_STATED PROBLEM A_. Say whether each statement agrees with the post about a romance novel's ending. Answer yes or no, and quote the deciding words of the post: (i) The woman in the novel falls in love with Hades. (ii) The novel shows the couple reunited after she dies. (iii) The writer reads romance to escape reality.
_STATED PROBLEM B_. Reproduce the post about a romance novel's ending word for word, between "I have nothing" and "why it’s escapist.", inclusive.

_EXCERPTED PASSAGE_.
Tuesday, September 11, 2007

I am in shock and amazement. I just read a trashy romance novel…and they didn’t live happily ever after. It was a little bit The Ghost and Mrs. Muir. An old movie, Mrs. Muir, a widow, moves into a house haunted by its former denizen, the Ghost. Widow and Ghost fall in love, but he’s dead and she’s not so it ends up that she lives her life and finally, after death, her ghost and his walks off into the other world. This book I just finished revolved around a mortal woman who falls in love with Hades, a.k.a. the Devil. He ends up sacrificing for her his ability to visit the mortal plane so she gets to live her life, have his baby, and so on. It is assumed that when she dies they will be reunited, but you don’t even ever see that. Instead your left with him in the Underworld toasting his vision of her and her happiness. I ruin the ending because I don’t think any of you will ever read it.

I feel cheated that this book was sold in the romance section. Yes it’s a romance, they fall in love, but the happily-ever-after part is definitely up for debate. And I suppose eternity is okay after you die, but, hey call me selfish here, I’m not so much interested in living my life alone, a single mother, waiting for the end of my life to be reunited with my lover who is also the God of the Underworld.

I suppose the crux of my irritation is that all sorts of love stories happen all the time. People fall in love and someone dies early. People fall in love and fall out of love twenty years later. People live long, lonely, lives and fall in love at the end. I like those stories; I enjoy reading/watching those stories. But when I pick up a romance novel I have very specific expectations I want filled. Not necessarily the formula to exactness, but certainly the part where they fall in love and LIVE together.

There’s beauty in tragedy, in learning to move on. The human spirit is amazing in its capacity to grow and heal--to love again. But I read romance because I like to make believe sometimes that not everybody has it so very hard, so much of the time. I like to believe that for some people they have a partner to share the burden with. Someone to help with the mundane task of living; someone to be there when the baby is born. Someone to change diapers and get up in the middle of the night and take out the garbage and sit through recitals with.

I have nothing but admiration for someone who can do it on her own. That’s a virtue that is lacking in too many people. It’s a beautiful amazing thing to be happy despite all life throws at you. But when I read a romance story it’s to escape life, escape reality. It’s because I’m tired of real life and real problems and want to believe that for some people the good always outweighs the bad. That’s why it’s escapist.

_DATA PROVIDED_.
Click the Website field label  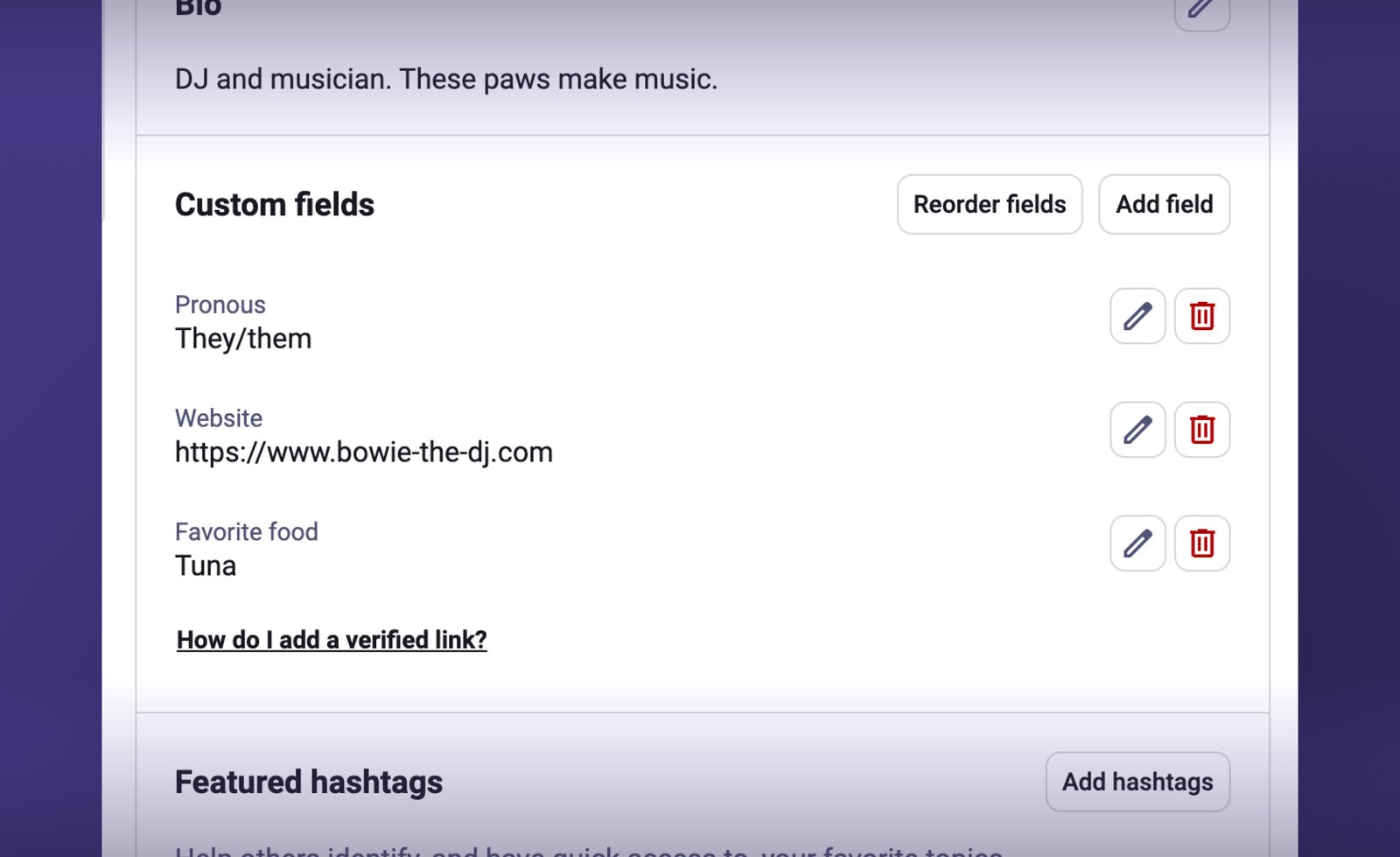(219, 418)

_COMPLETE RESPONSE A_.
(i) Yes: "a mortal woman who falls in love with Hades, a.k.a. the Devil."
(ii) No: "It is assumed that when she dies they will be reunited, but you don’t even ever see that."
(iii) Yes: "But when I read a romance story it’s to escape life, escape reality."

_COMPLETE RESPONSE B_.
I have nothing but admiration for someone who can do it on her own. That’s a virtue that is lacking in too many people. It’s a beautiful amazing thing to be happy despite all life throws at you. But when I read a romance story it’s to escape life, escape reality. It’s because I’m tired of real life and real problems and want to believe that for some people the good always outweighs the bad. That’s why it’s escapist.